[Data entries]
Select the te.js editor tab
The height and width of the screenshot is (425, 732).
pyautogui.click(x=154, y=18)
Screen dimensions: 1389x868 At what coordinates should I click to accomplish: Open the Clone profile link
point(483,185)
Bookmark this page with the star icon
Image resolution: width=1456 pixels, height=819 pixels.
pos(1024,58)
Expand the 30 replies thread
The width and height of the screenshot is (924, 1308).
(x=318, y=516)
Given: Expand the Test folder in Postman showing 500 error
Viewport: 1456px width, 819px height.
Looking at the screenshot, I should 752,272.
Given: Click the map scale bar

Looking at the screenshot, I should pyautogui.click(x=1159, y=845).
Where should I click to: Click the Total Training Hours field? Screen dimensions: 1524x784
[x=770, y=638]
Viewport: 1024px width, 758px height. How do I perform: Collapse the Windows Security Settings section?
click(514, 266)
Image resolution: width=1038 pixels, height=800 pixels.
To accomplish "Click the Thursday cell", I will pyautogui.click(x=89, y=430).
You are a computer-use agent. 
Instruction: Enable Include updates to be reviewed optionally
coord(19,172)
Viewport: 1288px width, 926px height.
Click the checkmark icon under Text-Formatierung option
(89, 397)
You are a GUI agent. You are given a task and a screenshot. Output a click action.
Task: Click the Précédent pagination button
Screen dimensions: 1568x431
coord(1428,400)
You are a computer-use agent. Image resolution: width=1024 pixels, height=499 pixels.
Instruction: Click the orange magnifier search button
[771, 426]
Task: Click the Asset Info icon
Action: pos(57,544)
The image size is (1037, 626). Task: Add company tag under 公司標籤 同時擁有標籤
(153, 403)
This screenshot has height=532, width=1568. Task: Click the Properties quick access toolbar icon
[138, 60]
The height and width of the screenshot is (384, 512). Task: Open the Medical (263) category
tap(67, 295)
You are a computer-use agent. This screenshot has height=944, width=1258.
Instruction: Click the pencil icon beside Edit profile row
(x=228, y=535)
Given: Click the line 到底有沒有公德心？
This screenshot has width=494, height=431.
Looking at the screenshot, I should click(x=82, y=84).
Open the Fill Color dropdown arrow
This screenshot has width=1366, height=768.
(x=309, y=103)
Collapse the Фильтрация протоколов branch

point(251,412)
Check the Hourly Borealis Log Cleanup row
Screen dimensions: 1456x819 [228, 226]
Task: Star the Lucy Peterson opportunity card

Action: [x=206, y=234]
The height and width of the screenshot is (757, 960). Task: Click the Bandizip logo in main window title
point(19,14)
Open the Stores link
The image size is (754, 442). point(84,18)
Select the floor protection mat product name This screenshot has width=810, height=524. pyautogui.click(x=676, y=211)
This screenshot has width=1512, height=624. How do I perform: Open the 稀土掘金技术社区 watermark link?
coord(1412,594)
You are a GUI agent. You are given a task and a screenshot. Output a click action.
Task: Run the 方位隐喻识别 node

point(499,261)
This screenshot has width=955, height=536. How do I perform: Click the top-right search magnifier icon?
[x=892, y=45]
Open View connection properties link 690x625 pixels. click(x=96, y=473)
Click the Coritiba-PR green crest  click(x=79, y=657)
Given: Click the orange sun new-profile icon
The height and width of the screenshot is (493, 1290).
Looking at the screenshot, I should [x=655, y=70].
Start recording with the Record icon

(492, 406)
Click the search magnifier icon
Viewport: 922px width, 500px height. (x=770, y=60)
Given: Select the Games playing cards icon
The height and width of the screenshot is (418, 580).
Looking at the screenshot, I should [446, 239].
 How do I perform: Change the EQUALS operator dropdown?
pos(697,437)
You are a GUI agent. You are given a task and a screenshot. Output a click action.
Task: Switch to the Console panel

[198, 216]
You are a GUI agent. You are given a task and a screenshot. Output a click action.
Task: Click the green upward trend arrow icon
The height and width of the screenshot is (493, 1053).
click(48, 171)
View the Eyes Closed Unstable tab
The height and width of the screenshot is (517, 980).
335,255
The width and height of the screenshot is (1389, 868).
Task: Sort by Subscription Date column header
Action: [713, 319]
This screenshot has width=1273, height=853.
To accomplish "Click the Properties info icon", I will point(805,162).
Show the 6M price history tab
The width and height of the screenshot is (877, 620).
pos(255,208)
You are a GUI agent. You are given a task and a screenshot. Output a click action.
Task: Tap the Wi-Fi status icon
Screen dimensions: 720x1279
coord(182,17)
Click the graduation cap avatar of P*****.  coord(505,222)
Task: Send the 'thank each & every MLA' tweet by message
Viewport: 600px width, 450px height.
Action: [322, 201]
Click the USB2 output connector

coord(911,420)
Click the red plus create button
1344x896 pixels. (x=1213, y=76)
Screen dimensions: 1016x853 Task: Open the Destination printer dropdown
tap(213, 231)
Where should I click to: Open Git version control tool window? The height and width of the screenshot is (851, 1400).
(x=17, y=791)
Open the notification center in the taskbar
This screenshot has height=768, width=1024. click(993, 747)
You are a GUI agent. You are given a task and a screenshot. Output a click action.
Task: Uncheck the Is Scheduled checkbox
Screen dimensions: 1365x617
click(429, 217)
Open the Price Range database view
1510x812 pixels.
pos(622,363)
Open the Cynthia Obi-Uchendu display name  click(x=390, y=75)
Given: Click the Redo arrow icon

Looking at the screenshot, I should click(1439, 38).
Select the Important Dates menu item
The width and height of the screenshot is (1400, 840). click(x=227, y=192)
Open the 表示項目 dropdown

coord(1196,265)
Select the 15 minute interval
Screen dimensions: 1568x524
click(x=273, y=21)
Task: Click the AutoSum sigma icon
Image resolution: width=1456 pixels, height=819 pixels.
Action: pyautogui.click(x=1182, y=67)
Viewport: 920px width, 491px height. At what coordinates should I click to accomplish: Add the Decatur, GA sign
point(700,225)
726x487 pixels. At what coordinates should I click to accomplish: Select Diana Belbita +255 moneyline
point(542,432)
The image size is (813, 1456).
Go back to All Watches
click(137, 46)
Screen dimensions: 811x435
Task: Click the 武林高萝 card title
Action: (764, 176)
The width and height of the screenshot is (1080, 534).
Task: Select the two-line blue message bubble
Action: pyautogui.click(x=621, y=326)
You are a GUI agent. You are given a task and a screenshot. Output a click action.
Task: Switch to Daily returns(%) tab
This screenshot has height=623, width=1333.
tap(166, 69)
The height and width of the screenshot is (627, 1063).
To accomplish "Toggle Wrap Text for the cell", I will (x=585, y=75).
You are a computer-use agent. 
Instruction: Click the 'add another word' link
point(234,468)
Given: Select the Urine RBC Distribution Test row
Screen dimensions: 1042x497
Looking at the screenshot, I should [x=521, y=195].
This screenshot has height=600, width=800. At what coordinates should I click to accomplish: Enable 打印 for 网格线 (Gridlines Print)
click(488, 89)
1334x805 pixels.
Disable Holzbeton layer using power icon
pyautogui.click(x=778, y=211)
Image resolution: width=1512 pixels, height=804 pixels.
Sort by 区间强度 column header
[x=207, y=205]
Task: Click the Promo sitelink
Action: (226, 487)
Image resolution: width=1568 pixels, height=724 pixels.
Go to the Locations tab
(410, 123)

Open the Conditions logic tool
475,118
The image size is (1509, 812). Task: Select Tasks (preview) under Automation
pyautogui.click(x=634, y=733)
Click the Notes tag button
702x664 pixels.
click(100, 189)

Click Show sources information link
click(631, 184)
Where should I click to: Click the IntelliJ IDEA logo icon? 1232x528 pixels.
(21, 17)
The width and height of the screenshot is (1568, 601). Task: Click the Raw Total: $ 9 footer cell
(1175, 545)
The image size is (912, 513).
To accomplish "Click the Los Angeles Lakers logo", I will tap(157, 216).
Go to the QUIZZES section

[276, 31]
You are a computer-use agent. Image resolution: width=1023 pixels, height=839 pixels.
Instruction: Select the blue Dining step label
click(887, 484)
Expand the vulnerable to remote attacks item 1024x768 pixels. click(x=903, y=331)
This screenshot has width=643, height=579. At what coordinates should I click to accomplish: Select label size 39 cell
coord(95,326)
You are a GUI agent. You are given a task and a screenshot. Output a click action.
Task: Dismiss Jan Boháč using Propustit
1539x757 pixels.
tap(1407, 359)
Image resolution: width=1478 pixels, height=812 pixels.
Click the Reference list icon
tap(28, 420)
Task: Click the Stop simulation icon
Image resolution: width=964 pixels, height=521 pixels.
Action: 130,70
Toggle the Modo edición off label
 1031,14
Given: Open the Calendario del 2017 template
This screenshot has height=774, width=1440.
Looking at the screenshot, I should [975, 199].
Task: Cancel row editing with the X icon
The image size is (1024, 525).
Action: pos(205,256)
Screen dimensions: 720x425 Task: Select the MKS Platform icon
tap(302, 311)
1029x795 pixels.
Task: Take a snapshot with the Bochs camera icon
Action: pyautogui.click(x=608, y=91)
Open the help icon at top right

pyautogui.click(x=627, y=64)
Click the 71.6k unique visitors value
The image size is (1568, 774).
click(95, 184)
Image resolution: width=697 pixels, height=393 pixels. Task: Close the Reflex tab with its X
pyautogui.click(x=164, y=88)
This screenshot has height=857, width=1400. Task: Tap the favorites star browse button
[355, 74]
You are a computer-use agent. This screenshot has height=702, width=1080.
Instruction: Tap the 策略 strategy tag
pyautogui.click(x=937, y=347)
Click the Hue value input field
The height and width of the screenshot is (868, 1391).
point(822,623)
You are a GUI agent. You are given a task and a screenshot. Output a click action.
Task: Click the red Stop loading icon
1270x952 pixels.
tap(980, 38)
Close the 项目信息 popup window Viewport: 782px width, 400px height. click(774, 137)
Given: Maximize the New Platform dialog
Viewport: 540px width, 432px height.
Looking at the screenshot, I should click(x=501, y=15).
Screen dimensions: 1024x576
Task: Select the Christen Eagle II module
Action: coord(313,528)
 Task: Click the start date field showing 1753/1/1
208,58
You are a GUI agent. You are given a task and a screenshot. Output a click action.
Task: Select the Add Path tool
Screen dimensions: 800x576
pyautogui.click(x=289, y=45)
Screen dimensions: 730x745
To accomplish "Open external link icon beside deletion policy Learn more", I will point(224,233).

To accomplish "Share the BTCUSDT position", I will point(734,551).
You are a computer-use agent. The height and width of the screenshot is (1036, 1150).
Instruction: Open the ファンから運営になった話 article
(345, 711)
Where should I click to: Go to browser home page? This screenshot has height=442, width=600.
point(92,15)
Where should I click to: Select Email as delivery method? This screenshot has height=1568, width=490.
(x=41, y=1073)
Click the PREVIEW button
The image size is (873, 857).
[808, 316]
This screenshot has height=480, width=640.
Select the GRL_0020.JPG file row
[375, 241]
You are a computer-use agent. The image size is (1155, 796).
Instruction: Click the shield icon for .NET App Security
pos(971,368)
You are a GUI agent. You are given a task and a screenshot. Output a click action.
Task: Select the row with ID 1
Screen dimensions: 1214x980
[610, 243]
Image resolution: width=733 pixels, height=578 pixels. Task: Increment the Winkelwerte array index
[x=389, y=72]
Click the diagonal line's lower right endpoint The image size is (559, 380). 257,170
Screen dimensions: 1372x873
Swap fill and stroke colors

## THE PROBLEM
Rewrite the records from the start through the line containing "(x=228, y=535)", changing every "computer-use agent" to "desktop agent" and keeping everything else the same.

## THE RESULT
Select the te.js editor tab
The height and width of the screenshot is (425, 732).
pyautogui.click(x=154, y=18)
Screen dimensions: 1389x868 At what coordinates should I click to accomplish: Open the Clone profile link
point(483,185)
Bookmark this page with the star icon
Image resolution: width=1456 pixels, height=819 pixels.
pos(1024,58)
Expand the 30 replies thread
The width and height of the screenshot is (924, 1308).
(x=318, y=516)
Given: Expand the Test folder in Postman showing 500 error
Viewport: 1456px width, 819px height.
Looking at the screenshot, I should 752,272.
Given: Click the map scale bar

Looking at the screenshot, I should pyautogui.click(x=1159, y=845).
Where should I click to: Click the Total Training Hours field? Screen dimensions: 1524x784
[x=770, y=638]
Viewport: 1024px width, 758px height. How do I perform: Collapse the Windows Security Settings section?
click(514, 266)
Image resolution: width=1038 pixels, height=800 pixels.
To accomplish "Click the Thursday cell", I will pyautogui.click(x=89, y=430).
You are a desktop agent. 
Instruction: Enable Include updates to be reviewed optionally
coord(19,172)
Viewport: 1288px width, 926px height.
Click the checkmark icon under Text-Formatierung option
(89, 397)
You are a GUI agent. You are given a task and a screenshot. Output a click action.
Task: Click the Précédent pagination button
Screen dimensions: 1568x431
coord(1428,400)
You are a desktop agent. Image resolution: width=1024 pixels, height=499 pixels.
Instruction: Click the orange magnifier search button
[771, 426]
Task: Click the Asset Info icon
Action: pos(57,544)
The image size is (1037, 626). Task: Add company tag under 公司標籤 同時擁有標籤
(153, 403)
This screenshot has height=532, width=1568. Task: Click the Properties quick access toolbar icon
[138, 60]
The height and width of the screenshot is (384, 512). Task: Open the Medical (263) category
tap(67, 295)
You are a desktop agent. This screenshot has height=944, width=1258.
Instruction: Click the pencil icon beside Edit profile row
(x=228, y=535)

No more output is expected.